## Problems and tasks
(a) Retype the passage of the optimizer text starting at "Recommendation" and ending at "but heavier compute.".
(b) According to the optimizer text, how much cheaper does Newton–Schulz make the orthogonalization operation compared with full SVD?
##### Supplied text #####
Optimizers in 2026: AdamW, Muon, Shampoo/SOAP
Optimizers in 2026: AdamW, Muon, Shampoo/SOAP
TL;DR
- AdamW remains the production default at frontier scale (Llama 3.1, Qwen 3, GPT-5-era).
- Muon (Jordan et al., 2024; Liu et al. arXiv:2502.16982) uses Newton–Schulz orthogonalization of momentum and shows ~2× compute efficiency vs AdamW under compute-optimal training in Moonshot's Moonlight scaling study (3B/16B MoE, 5.7T tokens).
- However, Wen et al. (arXiv:2512.05620) find the gap shrinks to ~1.4× at 400M–1.5B and ~1.1× at 1.2B once AdamW is well-tuned, raising the question of whether headline 2× gains transfer to multi-billion-scale frontier runs.
Why Muon works
Orthogonalizing the per-matrix momentum update prevents the optimizer from collapsing into a few dominant directions. Newton–Schulz makes the operation ~5–10× cheaper than full SVD, with negligible per-step overhead at GPU scale.
Recommendation
- Frontier dense / MoE runs: AdamW remains lowest-risk; switch to Muon only with a μP-style HP sweep at small scale.
- Pre-1B research: Muon's 1.4–2× gain is real and easy to pick up.
- SOAP: a Shampoo variant; competitive with Muon at 100M–1B but heavier compute.
References
- Jordan et al. 2024 (Muon original); Liu et al. arXiv:2502.16982; Wen et al. arXiv:2512.05620; Du & Su arXiv:2604.01472 (Newton-Muon).
##### Entries provided #####
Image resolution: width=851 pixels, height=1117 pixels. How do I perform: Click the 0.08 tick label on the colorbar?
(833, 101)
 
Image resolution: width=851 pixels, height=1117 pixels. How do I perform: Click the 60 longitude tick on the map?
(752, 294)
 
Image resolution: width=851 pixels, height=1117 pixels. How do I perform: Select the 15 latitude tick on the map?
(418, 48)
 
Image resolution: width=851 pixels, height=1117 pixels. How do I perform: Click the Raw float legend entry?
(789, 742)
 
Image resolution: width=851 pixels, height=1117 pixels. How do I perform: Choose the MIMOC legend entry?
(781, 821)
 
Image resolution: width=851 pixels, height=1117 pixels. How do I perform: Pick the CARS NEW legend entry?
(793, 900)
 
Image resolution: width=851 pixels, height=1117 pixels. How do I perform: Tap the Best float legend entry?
#####
## Solutions in order
(a)
Recommendation
- Frontier dense / MoE runs: AdamW remains lowest-risk; switch to Muon only with a μP-style HP sweep at small scale.
- Pre-1B research: Muon's 1.4–2× gain is real and easy to pick up.
- SOAP: a Shampoo variant; competitive with Muon at 100M–1B but heavier compute.

(b) About 5–10× cheaper.